Work required -
Reproduce the data exactly; no word may be added or dropped.

# # # #

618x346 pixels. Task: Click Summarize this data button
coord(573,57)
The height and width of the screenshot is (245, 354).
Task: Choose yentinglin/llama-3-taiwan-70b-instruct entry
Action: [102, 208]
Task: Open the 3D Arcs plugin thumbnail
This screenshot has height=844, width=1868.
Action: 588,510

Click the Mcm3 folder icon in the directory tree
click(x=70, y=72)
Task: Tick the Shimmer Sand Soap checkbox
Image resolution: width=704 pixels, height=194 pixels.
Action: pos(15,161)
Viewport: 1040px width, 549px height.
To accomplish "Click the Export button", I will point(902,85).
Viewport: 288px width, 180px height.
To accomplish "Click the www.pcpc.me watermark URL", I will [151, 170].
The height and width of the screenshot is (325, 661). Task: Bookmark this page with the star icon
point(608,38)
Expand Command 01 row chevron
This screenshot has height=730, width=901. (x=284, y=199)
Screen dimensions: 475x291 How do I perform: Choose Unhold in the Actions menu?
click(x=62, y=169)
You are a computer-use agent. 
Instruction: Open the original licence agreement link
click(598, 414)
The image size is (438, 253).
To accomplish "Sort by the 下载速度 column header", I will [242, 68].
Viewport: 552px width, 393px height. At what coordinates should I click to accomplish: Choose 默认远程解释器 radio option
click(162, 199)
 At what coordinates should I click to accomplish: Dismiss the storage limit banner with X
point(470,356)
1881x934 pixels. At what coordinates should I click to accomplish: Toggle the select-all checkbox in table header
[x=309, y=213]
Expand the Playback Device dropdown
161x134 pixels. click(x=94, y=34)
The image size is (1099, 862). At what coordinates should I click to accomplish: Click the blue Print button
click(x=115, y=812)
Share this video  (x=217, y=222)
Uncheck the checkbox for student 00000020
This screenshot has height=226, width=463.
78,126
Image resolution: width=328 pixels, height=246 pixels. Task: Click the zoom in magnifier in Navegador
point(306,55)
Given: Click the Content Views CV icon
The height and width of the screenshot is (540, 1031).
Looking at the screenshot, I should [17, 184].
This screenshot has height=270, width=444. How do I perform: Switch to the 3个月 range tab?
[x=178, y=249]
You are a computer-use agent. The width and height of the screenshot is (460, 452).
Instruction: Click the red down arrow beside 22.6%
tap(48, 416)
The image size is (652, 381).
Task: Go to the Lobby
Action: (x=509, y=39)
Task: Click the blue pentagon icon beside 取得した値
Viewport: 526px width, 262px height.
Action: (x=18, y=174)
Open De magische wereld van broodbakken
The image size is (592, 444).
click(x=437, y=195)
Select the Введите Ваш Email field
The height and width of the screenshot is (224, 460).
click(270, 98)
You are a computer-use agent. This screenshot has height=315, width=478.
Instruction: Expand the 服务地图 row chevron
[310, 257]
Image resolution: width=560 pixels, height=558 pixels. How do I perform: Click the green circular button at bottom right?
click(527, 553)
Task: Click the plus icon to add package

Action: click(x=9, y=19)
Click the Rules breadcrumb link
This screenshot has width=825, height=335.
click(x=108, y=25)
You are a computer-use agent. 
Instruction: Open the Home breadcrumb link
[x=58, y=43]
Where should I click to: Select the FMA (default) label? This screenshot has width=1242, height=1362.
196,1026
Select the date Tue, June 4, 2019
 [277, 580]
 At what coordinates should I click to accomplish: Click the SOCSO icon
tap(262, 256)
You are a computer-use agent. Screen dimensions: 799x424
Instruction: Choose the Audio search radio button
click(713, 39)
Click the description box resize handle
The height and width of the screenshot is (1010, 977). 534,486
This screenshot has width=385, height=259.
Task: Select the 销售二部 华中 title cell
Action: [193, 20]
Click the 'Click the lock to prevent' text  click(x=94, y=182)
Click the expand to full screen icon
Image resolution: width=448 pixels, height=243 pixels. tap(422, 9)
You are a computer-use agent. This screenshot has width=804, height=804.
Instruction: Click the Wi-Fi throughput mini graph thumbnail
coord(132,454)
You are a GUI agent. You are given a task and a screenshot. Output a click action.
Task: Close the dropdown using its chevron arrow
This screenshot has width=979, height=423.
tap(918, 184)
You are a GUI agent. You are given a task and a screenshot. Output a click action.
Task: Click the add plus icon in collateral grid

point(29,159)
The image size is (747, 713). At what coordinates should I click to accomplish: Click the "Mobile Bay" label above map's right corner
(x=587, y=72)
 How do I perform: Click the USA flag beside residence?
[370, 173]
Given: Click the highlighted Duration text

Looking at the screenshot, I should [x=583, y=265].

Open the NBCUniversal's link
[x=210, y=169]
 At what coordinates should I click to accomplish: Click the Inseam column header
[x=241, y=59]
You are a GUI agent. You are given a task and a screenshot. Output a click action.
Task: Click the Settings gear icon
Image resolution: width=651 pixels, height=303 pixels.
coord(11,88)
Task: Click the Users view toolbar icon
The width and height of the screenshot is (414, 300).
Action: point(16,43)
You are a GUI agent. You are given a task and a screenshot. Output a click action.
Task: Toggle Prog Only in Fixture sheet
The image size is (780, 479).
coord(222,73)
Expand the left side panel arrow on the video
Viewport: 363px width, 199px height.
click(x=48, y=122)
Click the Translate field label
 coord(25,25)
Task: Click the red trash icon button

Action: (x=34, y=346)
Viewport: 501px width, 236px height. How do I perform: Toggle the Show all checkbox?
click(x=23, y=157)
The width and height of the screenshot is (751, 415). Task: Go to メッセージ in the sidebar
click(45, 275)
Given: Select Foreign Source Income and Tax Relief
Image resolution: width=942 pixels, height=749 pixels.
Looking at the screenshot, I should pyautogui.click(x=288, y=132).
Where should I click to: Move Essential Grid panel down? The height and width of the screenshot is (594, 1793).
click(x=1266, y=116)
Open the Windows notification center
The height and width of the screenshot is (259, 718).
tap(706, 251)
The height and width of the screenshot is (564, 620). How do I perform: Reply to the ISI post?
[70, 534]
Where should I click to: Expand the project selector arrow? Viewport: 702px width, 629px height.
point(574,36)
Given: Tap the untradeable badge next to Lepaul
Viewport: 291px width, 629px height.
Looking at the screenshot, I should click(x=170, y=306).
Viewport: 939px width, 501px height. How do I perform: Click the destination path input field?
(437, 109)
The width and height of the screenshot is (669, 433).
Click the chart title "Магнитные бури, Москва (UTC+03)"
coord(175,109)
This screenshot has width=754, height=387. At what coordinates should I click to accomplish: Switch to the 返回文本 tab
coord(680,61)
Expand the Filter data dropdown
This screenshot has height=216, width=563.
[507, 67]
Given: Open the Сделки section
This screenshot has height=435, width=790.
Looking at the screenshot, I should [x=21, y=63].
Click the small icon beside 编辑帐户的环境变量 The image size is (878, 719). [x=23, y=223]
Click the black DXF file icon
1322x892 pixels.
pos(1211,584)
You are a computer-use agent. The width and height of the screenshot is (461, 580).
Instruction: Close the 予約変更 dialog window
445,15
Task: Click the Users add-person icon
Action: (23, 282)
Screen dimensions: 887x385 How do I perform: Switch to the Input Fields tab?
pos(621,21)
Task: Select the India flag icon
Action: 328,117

# # # #

Result for this exercise -
618x346 pixels. Task: Click Summarize this data button
coord(573,57)
The height and width of the screenshot is (245, 354).
Task: Choose yentinglin/llama-3-taiwan-70b-instruct entry
Action: [102, 208]
Task: Open the 3D Arcs plugin thumbnail
This screenshot has height=844, width=1868.
Action: 588,510

Click the Mcm3 folder icon in the directory tree
click(x=70, y=72)
Task: Tick the Shimmer Sand Soap checkbox
Image resolution: width=704 pixels, height=194 pixels.
Action: pos(15,161)
Viewport: 1040px width, 549px height.
To accomplish "Click the Export button", I will point(902,85).
Viewport: 288px width, 180px height.
To accomplish "Click the www.pcpc.me watermark URL", I will [151, 170].
The height and width of the screenshot is (325, 661). Task: Bookmark this page with the star icon
point(608,38)
Expand Command 01 row chevron
This screenshot has height=730, width=901. (x=284, y=199)
Screen dimensions: 475x291 How do I perform: Choose Unhold in the Actions menu?
click(x=62, y=169)
You are a computer-use agent. 
Instruction: Open the original licence agreement link
click(598, 414)
The image size is (438, 253).
To accomplish "Sort by the 下载速度 column header", I will [242, 68].
Viewport: 552px width, 393px height. At what coordinates should I click to accomplish: Choose 默认远程解释器 radio option
click(162, 199)
 At what coordinates should I click to accomplish: Dismiss the storage limit banner with X
point(470,356)
1881x934 pixels. At what coordinates should I click to accomplish: Toggle the select-all checkbox in table header
[x=309, y=213]
Expand the Playback Device dropdown
161x134 pixels. click(x=94, y=34)
The image size is (1099, 862). At what coordinates should I click to accomplish: Click the blue Print button
click(x=115, y=812)
Share this video  (x=217, y=222)
Uncheck the checkbox for student 00000020
This screenshot has height=226, width=463.
78,126
Image resolution: width=328 pixels, height=246 pixels. Task: Click the zoom in magnifier in Navegador
point(306,55)
Given: Click the Content Views CV icon
The height and width of the screenshot is (540, 1031).
Looking at the screenshot, I should [17, 184].
This screenshot has height=270, width=444. How do I perform: Switch to the 3个月 range tab?
[x=178, y=249]
You are a computer-use agent. The width and height of the screenshot is (460, 452).
Instruction: Click the red down arrow beside 22.6%
tap(48, 416)
The image size is (652, 381).
Task: Go to the Lobby
Action: (x=509, y=39)
Task: Click the blue pentagon icon beside 取得した値
Viewport: 526px width, 262px height.
Action: (x=18, y=174)
Open De magische wereld van broodbakken
The image size is (592, 444).
click(x=437, y=195)
Select the Введите Ваш Email field
The height and width of the screenshot is (224, 460).
click(270, 98)
You are a computer-use agent. This screenshot has height=315, width=478.
Instruction: Expand the 服务地图 row chevron
[310, 257]
Image resolution: width=560 pixels, height=558 pixels. How do I perform: Click the green circular button at bottom right?
click(527, 553)
Task: Click the plus icon to add package

Action: click(x=9, y=19)
Click the Rules breadcrumb link
This screenshot has width=825, height=335.
click(x=108, y=25)
You are a computer-use agent. 
Instruction: Open the Home breadcrumb link
[x=58, y=43]
Where should I click to: Select the FMA (default) label? This screenshot has width=1242, height=1362.
196,1026
Select the date Tue, June 4, 2019
 [277, 580]
 At what coordinates should I click to accomplish: Click the SOCSO icon
tap(262, 256)
You are a computer-use agent. Screen dimensions: 799x424
Instruction: Choose the Audio search radio button
click(713, 39)
Click the description box resize handle
The height and width of the screenshot is (1010, 977). 534,486
This screenshot has width=385, height=259.
Task: Select the 销售二部 华中 title cell
Action: [193, 20]
Click the 'Click the lock to prevent' text  click(x=94, y=182)
Click the expand to full screen icon
Image resolution: width=448 pixels, height=243 pixels. tap(422, 9)
You are a computer-use agent. This screenshot has width=804, height=804.
Instruction: Click the Wi-Fi throughput mini graph thumbnail
coord(132,454)
You are a GUI agent. You are given a task and a screenshot. Output a click action.
Task: Close the dropdown using its chevron arrow
This screenshot has width=979, height=423.
tap(918, 184)
You are a GUI agent. You are given a task and a screenshot. Output a click action.
Task: Click the add plus icon in collateral grid

point(29,159)
The image size is (747, 713). At what coordinates should I click to accomplish: Click the "Mobile Bay" label above map's right corner
(x=587, y=72)
 How do I perform: Click the USA flag beside residence?
[370, 173]
Given: Click the highlighted Duration text

Looking at the screenshot, I should [x=583, y=265].

Open the NBCUniversal's link
[x=210, y=169]
 At what coordinates should I click to accomplish: Click the Inseam column header
[x=241, y=59]
You are a GUI agent. You are given a task and a screenshot. Output a click action.
Task: Click the Settings gear icon
Image resolution: width=651 pixels, height=303 pixels.
coord(11,88)
Task: Click the Users view toolbar icon
The width and height of the screenshot is (414, 300).
Action: point(16,43)
You are a GUI agent. You are given a task and a screenshot. Output a click action.
Task: Toggle Prog Only in Fixture sheet
The image size is (780, 479).
coord(222,73)
Expand the left side panel arrow on the video
Viewport: 363px width, 199px height.
click(x=48, y=122)
Click the Translate field label
 coord(25,25)
Task: Click the red trash icon button

Action: (x=34, y=346)
Viewport: 501px width, 236px height. How do I perform: Toggle the Show all checkbox?
click(x=23, y=157)
The width and height of the screenshot is (751, 415). Task: Go to メッセージ in the sidebar
click(45, 275)
Given: Select Foreign Source Income and Tax Relief
Image resolution: width=942 pixels, height=749 pixels.
Looking at the screenshot, I should pyautogui.click(x=288, y=132).
Where should I click to: Move Essential Grid panel down? The height and width of the screenshot is (594, 1793).
click(x=1266, y=116)
Open the Windows notification center
The height and width of the screenshot is (259, 718).
tap(706, 251)
The height and width of the screenshot is (564, 620). How do I perform: Reply to the ISI post?
[70, 534]
Where should I click to: Expand the project selector arrow? Viewport: 702px width, 629px height.
point(574,36)
Given: Tap the untradeable badge next to Lepaul
Viewport: 291px width, 629px height.
Looking at the screenshot, I should click(x=170, y=306).
Viewport: 939px width, 501px height. How do I perform: Click the destination path input field?
(437, 109)
The width and height of the screenshot is (669, 433).
Click the chart title "Магнитные бури, Москва (UTC+03)"
coord(175,109)
This screenshot has width=754, height=387. At what coordinates should I click to accomplish: Switch to the 返回文本 tab
coord(680,61)
Expand the Filter data dropdown
This screenshot has height=216, width=563.
[507, 67]
Given: Open the Сделки section
This screenshot has height=435, width=790.
Looking at the screenshot, I should [x=21, y=63].
Click the small icon beside 编辑帐户的环境变量 The image size is (878, 719). [x=23, y=223]
Click the black DXF file icon
1322x892 pixels.
pos(1211,584)
You are a computer-use agent. The width and height of the screenshot is (461, 580).
Instruction: Close the 予約変更 dialog window
445,15
Task: Click the Users add-person icon
Action: (23, 282)
Screen dimensions: 887x385 How do I perform: Switch to the Input Fields tab?
pos(621,21)
Task: Select the India flag icon
Action: 328,117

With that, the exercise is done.